# TASK DETAILS
Print these lines exactly, beginning at the line that contains "At what coordinates should I click to accomplish: Click the AVA" and stopping after the line that contains "tap(201, 311)".

# DATA EXTRACT

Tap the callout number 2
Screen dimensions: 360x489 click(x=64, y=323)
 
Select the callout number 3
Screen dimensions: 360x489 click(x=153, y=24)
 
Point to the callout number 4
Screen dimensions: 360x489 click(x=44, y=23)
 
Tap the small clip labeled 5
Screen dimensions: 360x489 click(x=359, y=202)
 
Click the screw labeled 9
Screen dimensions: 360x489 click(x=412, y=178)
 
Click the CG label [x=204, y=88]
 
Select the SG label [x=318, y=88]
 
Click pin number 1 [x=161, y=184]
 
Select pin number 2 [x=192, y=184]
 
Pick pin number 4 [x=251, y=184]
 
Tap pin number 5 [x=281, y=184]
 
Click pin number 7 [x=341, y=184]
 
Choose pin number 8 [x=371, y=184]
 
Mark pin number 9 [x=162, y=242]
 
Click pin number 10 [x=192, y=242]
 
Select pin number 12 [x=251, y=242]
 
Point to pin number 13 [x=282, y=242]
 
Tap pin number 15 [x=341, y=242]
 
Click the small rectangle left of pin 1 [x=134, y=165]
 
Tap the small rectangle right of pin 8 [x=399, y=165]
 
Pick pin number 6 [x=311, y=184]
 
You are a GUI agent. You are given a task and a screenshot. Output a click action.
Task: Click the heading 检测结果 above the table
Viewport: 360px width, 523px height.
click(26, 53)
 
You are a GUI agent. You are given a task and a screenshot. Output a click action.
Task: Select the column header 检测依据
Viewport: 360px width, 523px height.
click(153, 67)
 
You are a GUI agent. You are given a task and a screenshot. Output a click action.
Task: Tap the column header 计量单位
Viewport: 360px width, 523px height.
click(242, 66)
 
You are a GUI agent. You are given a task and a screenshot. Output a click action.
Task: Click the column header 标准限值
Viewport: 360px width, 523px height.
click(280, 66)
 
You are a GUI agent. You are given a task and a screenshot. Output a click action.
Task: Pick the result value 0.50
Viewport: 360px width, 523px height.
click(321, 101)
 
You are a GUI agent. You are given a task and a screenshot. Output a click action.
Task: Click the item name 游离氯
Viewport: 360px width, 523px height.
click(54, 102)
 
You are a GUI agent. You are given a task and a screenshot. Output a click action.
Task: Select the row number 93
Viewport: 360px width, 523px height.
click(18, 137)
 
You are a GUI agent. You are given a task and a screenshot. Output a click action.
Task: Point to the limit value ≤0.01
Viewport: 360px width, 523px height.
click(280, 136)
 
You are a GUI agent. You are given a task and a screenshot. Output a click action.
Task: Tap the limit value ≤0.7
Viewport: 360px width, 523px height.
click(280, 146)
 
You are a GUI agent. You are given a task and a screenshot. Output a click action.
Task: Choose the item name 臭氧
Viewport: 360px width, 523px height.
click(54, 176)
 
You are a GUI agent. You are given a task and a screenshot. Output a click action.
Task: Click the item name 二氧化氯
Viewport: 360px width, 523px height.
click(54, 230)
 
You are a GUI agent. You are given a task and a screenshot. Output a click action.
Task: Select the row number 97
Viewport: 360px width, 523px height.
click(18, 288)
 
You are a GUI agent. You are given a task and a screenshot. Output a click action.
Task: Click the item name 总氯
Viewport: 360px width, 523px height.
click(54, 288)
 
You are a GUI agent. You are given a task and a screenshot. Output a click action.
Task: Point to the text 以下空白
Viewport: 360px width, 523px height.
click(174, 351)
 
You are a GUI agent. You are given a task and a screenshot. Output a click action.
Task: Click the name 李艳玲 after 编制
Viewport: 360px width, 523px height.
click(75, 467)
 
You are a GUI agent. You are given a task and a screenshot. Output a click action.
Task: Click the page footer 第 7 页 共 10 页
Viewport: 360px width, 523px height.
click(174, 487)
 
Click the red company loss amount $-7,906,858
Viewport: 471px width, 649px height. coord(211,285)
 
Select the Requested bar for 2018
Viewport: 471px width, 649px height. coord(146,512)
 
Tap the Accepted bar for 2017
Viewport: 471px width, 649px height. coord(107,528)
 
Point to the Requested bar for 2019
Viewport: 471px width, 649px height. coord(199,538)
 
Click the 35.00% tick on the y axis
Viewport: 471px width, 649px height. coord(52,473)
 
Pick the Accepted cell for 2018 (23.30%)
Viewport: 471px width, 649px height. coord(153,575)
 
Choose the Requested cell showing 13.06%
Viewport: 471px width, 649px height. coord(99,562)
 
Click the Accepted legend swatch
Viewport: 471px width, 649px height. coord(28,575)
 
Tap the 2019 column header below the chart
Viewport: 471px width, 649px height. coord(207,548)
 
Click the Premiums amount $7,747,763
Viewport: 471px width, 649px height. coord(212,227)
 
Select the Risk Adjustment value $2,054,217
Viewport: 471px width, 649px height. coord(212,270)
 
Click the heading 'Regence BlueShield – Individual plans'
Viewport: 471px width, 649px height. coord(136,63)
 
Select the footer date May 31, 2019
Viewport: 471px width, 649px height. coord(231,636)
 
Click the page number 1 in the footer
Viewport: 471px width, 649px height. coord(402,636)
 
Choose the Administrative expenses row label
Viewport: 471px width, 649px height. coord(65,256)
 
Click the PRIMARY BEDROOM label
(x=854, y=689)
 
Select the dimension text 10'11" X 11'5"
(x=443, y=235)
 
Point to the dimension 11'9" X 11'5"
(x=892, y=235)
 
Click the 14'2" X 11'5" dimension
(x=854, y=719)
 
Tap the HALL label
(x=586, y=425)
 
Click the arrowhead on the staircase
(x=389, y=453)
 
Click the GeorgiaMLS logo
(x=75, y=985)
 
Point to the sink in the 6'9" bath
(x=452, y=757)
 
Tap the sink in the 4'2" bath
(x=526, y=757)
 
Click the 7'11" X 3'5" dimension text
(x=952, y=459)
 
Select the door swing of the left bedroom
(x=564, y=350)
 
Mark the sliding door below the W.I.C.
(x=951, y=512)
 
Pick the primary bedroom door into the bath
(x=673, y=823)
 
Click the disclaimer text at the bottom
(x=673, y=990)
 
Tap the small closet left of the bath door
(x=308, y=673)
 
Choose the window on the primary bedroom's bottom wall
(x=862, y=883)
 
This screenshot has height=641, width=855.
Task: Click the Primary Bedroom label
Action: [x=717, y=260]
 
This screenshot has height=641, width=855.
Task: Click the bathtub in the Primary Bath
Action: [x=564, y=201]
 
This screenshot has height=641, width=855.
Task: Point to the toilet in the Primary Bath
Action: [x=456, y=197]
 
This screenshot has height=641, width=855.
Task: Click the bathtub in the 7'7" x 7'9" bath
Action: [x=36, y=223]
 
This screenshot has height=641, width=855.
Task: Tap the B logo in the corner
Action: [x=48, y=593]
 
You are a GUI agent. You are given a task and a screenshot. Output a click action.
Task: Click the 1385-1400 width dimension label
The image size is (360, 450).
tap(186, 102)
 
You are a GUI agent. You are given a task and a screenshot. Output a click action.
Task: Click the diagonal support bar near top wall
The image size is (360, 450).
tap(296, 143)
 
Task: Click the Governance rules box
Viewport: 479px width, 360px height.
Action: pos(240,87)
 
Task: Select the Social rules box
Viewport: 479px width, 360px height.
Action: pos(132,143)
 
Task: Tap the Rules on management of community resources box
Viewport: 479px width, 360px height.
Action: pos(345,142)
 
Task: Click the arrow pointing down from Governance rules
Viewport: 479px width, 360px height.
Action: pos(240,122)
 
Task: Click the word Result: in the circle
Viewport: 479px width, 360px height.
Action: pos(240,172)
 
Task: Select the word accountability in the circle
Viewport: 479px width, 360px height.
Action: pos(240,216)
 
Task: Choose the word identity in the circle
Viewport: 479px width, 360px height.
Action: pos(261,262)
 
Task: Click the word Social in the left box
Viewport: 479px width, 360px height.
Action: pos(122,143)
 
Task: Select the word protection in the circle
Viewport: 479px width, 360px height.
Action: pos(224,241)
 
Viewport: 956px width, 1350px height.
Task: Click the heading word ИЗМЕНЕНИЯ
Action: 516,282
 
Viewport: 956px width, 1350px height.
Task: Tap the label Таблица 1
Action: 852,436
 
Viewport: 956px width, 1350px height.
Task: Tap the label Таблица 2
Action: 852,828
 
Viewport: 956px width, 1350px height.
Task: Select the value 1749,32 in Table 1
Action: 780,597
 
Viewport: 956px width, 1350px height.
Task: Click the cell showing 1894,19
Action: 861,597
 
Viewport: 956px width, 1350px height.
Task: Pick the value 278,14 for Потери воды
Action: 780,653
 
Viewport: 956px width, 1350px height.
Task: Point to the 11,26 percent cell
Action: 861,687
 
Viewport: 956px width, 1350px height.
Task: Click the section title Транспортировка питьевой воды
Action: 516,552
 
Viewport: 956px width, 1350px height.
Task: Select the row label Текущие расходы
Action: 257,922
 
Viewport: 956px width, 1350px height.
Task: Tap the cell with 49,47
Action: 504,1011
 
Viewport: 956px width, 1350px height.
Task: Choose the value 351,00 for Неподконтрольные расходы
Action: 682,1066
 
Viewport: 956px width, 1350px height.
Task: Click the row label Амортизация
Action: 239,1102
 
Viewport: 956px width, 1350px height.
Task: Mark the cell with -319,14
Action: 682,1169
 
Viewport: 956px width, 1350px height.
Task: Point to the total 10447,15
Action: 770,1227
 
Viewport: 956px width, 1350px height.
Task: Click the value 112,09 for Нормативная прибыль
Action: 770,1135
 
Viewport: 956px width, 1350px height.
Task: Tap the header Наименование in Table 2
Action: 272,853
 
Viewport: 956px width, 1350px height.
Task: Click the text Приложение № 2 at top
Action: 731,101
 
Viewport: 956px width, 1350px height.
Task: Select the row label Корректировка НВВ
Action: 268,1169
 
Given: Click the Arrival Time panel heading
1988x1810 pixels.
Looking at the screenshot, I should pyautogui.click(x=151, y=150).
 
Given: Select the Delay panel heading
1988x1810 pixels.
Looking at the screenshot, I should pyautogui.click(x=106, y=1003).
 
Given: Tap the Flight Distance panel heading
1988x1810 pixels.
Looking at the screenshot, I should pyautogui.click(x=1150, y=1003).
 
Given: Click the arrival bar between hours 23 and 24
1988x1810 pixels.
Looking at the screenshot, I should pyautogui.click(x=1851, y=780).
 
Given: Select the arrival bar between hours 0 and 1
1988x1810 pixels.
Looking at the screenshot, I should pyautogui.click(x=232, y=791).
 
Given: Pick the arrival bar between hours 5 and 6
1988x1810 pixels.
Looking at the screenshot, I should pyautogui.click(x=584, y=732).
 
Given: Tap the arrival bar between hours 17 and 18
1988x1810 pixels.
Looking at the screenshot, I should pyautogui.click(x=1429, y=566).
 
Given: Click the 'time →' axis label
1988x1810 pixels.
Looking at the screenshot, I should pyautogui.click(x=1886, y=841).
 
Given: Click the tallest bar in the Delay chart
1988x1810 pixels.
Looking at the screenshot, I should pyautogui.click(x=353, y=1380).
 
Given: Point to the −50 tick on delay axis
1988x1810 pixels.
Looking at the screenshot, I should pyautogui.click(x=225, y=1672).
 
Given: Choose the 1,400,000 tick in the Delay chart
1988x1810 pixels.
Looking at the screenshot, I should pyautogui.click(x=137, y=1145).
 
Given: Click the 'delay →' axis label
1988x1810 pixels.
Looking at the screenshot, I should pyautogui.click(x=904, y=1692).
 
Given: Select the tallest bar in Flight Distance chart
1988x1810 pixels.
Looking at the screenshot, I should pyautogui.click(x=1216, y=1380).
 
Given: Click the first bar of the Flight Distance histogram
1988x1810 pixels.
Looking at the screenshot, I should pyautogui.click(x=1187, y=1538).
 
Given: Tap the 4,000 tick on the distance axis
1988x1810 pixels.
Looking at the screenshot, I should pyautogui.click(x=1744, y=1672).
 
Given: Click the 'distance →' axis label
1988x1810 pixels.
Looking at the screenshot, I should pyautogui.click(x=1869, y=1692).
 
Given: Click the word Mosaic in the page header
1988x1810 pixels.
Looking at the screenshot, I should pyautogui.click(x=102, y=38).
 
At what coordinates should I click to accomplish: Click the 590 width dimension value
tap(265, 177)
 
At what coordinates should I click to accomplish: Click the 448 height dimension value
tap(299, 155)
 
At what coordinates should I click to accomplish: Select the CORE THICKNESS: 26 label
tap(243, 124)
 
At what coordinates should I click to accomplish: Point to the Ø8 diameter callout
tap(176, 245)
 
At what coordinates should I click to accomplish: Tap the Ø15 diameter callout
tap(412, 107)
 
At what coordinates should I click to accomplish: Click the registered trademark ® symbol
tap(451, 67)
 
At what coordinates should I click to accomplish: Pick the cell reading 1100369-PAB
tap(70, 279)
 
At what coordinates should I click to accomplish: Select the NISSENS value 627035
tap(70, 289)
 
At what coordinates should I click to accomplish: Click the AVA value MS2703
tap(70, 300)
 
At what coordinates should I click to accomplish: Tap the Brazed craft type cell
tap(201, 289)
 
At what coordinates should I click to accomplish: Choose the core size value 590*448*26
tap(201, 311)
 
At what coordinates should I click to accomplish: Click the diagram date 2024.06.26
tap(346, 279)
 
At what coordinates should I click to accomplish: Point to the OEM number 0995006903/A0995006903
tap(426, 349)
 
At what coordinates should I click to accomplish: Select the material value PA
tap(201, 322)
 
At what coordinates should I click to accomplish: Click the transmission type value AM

# FINAL RESULT
At what coordinates should I click to accomplish: Click the AVA value MS2703
tap(70, 300)
 
At what coordinates should I click to accomplish: Tap the Brazed craft type cell
tap(201, 289)
 
At what coordinates should I click to accomplish: Choose the core size value 590*448*26
tap(201, 311)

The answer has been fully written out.